## start Rows
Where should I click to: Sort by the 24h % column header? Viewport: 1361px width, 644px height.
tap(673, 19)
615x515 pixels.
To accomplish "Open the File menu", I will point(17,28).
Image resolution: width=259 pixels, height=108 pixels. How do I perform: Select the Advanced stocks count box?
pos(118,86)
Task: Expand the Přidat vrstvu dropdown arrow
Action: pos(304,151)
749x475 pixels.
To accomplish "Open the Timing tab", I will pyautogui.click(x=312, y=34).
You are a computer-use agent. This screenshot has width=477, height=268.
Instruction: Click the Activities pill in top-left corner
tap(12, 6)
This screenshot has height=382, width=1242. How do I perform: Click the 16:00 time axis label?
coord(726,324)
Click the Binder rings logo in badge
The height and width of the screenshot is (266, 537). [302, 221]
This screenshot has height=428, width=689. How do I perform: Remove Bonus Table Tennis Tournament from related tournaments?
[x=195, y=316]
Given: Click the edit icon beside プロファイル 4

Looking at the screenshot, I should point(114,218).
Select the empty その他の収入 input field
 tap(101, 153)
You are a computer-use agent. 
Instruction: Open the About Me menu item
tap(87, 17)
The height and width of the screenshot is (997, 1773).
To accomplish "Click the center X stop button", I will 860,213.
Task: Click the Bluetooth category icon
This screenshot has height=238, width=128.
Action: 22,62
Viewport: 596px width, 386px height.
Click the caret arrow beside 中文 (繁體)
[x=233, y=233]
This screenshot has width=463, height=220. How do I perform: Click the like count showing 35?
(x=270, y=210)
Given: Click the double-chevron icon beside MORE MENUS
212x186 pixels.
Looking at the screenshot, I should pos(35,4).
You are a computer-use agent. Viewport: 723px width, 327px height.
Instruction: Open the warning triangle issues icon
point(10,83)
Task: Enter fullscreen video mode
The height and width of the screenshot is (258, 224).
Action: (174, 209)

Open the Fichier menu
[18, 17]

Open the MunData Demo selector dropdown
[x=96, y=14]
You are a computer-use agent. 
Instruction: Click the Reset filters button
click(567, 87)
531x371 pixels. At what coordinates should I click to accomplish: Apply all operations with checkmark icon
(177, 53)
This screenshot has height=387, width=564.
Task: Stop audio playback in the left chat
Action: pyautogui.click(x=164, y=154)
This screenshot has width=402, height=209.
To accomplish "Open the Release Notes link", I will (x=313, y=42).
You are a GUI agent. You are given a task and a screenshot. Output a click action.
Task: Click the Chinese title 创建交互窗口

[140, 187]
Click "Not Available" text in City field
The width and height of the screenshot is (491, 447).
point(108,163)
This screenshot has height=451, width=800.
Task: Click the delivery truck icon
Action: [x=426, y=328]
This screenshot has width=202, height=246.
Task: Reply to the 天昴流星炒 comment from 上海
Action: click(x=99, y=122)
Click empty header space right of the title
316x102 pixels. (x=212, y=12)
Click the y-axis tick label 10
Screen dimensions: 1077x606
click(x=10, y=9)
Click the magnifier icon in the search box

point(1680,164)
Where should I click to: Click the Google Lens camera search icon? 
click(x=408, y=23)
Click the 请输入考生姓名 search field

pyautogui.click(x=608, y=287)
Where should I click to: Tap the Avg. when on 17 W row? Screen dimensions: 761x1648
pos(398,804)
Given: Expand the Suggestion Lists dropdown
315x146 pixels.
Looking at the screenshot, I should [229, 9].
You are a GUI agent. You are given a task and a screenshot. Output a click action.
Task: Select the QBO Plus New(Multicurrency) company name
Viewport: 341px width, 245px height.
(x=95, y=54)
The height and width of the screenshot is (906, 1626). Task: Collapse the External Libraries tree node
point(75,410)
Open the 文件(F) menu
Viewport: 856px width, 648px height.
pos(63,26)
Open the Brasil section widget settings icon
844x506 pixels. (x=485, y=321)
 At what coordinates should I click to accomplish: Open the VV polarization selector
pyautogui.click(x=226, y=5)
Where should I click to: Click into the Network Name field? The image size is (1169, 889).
## end Rows
Copy every one of the records above line for line, changing nothing.

__Solution__:
Where should I click to: Sort by the 24h % column header? Viewport: 1361px width, 644px height.
tap(673, 19)
615x515 pixels.
To accomplish "Open the File menu", I will point(17,28).
Image resolution: width=259 pixels, height=108 pixels. How do I perform: Select the Advanced stocks count box?
pos(118,86)
Task: Expand the Přidat vrstvu dropdown arrow
Action: pos(304,151)
749x475 pixels.
To accomplish "Open the Timing tab", I will pyautogui.click(x=312, y=34).
You are a computer-use agent. This screenshot has width=477, height=268.
Instruction: Click the Activities pill in top-left corner
tap(12, 6)
This screenshot has height=382, width=1242. How do I perform: Click the 16:00 time axis label?
coord(726,324)
Click the Binder rings logo in badge
The height and width of the screenshot is (266, 537). [302, 221]
This screenshot has height=428, width=689. How do I perform: Remove Bonus Table Tennis Tournament from related tournaments?
[x=195, y=316]
Given: Click the edit icon beside プロファイル 4

Looking at the screenshot, I should point(114,218).
Select the empty その他の収入 input field
 tap(101, 153)
You are a computer-use agent. 
Instruction: Open the About Me menu item
tap(87, 17)
The height and width of the screenshot is (997, 1773).
To accomplish "Click the center X stop button", I will 860,213.
Task: Click the Bluetooth category icon
This screenshot has height=238, width=128.
Action: 22,62
Viewport: 596px width, 386px height.
Click the caret arrow beside 中文 (繁體)
[x=233, y=233]
This screenshot has width=463, height=220. How do I perform: Click the like count showing 35?
(x=270, y=210)
Given: Click the double-chevron icon beside MORE MENUS
212x186 pixels.
Looking at the screenshot, I should pos(35,4).
You are a computer-use agent. Viewport: 723px width, 327px height.
Instruction: Open the warning triangle issues icon
point(10,83)
Task: Enter fullscreen video mode
The height and width of the screenshot is (258, 224).
Action: (174, 209)

Open the Fichier menu
[18, 17]

Open the MunData Demo selector dropdown
[x=96, y=14]
You are a computer-use agent. 
Instruction: Click the Reset filters button
click(567, 87)
531x371 pixels. At what coordinates should I click to accomplish: Apply all operations with checkmark icon
(177, 53)
This screenshot has height=387, width=564.
Task: Stop audio playback in the left chat
Action: pyautogui.click(x=164, y=154)
This screenshot has width=402, height=209.
To accomplish "Open the Release Notes link", I will (x=313, y=42).
You are a GUI agent. You are given a task and a screenshot. Output a click action.
Task: Click the Chinese title 创建交互窗口

[140, 187]
Click "Not Available" text in City field
The width and height of the screenshot is (491, 447).
point(108,163)
This screenshot has height=451, width=800.
Task: Click the delivery truck icon
Action: [x=426, y=328]
This screenshot has width=202, height=246.
Task: Reply to the 天昴流星炒 comment from 上海
Action: click(x=99, y=122)
Click empty header space right of the title
316x102 pixels. (x=212, y=12)
Click the y-axis tick label 10
Screen dimensions: 1077x606
click(x=10, y=9)
Click the magnifier icon in the search box

point(1680,164)
Where should I click to: Click the Google Lens camera search icon? 
click(x=408, y=23)
Click the 请输入考生姓名 search field

pyautogui.click(x=608, y=287)
Where should I click to: Tap the Avg. when on 17 W row? Screen dimensions: 761x1648
pos(398,804)
Given: Expand the Suggestion Lists dropdown
315x146 pixels.
Looking at the screenshot, I should [229, 9].
You are a GUI agent. You are given a task and a screenshot. Output a click action.
Task: Select the QBO Plus New(Multicurrency) company name
Viewport: 341px width, 245px height.
(x=95, y=54)
The height and width of the screenshot is (906, 1626). Task: Collapse the External Libraries tree node
point(75,410)
Open the 文件(F) menu
Viewport: 856px width, 648px height.
pos(63,26)
Open the Brasil section widget settings icon
844x506 pixels. (x=485, y=321)
 At what coordinates should I click to accomplish: Open the VV polarization selector
pyautogui.click(x=226, y=5)
Where should I click to: Click into the Network Name field? The image size is (1169, 889).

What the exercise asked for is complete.